Sanballat was down to his last card. Finally, in a last-ditch attempt to foil the building, he and his fellow saboteurs tried to distort spiritual conceptsto manipulate Nehemiah.

Nehemiah 6: 10-13: One day I went to the house of Shemaiah son of Delaiah, the son of Mehetabel, who was shut in at his home. He said, “Let us meet in the house of God, inside the temple, and let us close the temple doors, because men are coming to kill you—by night they are coming to kill you.” But I said, “Should a man like me run away? Or should someone like me go into the temple to save his life? I will not go!”  I realized that God had not sent him, but that he had prophesied against me because Tobiah and Sanballat had hired him.  He had been hired to intimidate me so that I would commit a sin by doing this, and then they would give me a bad name to discredit me.

When Nehemiah’s recognize their cause is nearly lost, they resort to twisting spiritual values to stop the building.

In this case, Sanballat and Tobiah hired a false prophet to tell Nehemiah to go to church rather than work on the wall. Shemaiah lies and tells Nehemiah that there is a bounty on his head and that he should seek asylum in the temple. “Go to God’s house and be saved!” they said.

The words sounded good – is there ever a bad time to go to church? – but their intent was to deceive.

The enemies tried to weaponize worship. Sin and sabotage came wrapped in sanctified language.

Had he fallen for the scam, scholars think, Nehemiah would have been guilty of breaking other religious laws. At the least, he would have looked like he had something to hide.

We can’t allow misappropriated truths – even the ones that sound righteous – to divert us from God’s true calling and our designated work.

Nehemiah wouldn’t. He stood on Jerusalem’s wall and kept hammering down.  And verse 15 says that the great work was completed on the 52nd day.

## Required actions
1: In the Nehemiah excerpt, on which day was the great work completed?
2: From the Nehemiah excerpt, copy out the stretch from "Had he fallen" through "the 52nd day.".

## Information shown
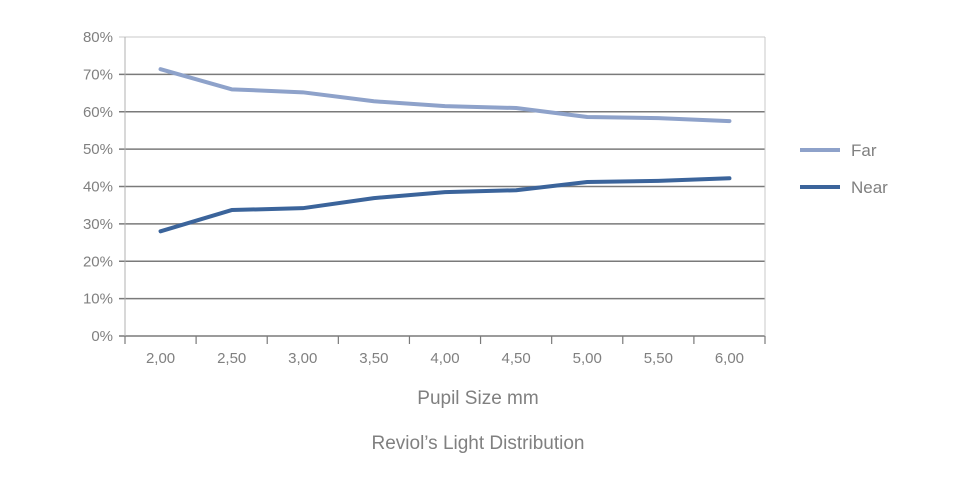 The height and width of the screenshot is (488, 970). What do you see at coordinates (98, 188) in the screenshot?
I see `y-tick-label: 40%` at bounding box center [98, 188].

## Exercise responses
1: The 52nd day.

2:
Had he fallen for the scam, scholars think, Nehemiah would have been guilty of breaking other religious laws. At the least, he would have looked like he had something to hide.

We can’t allow misappropriated truths – even the ones that sound righteous – to divert us from God’s true calling and our designated work.

Nehemiah wouldn’t. He stood on Jerusalem’s wall and kept hammering down.  And verse 15 says that the great work was completed on the 52nd day.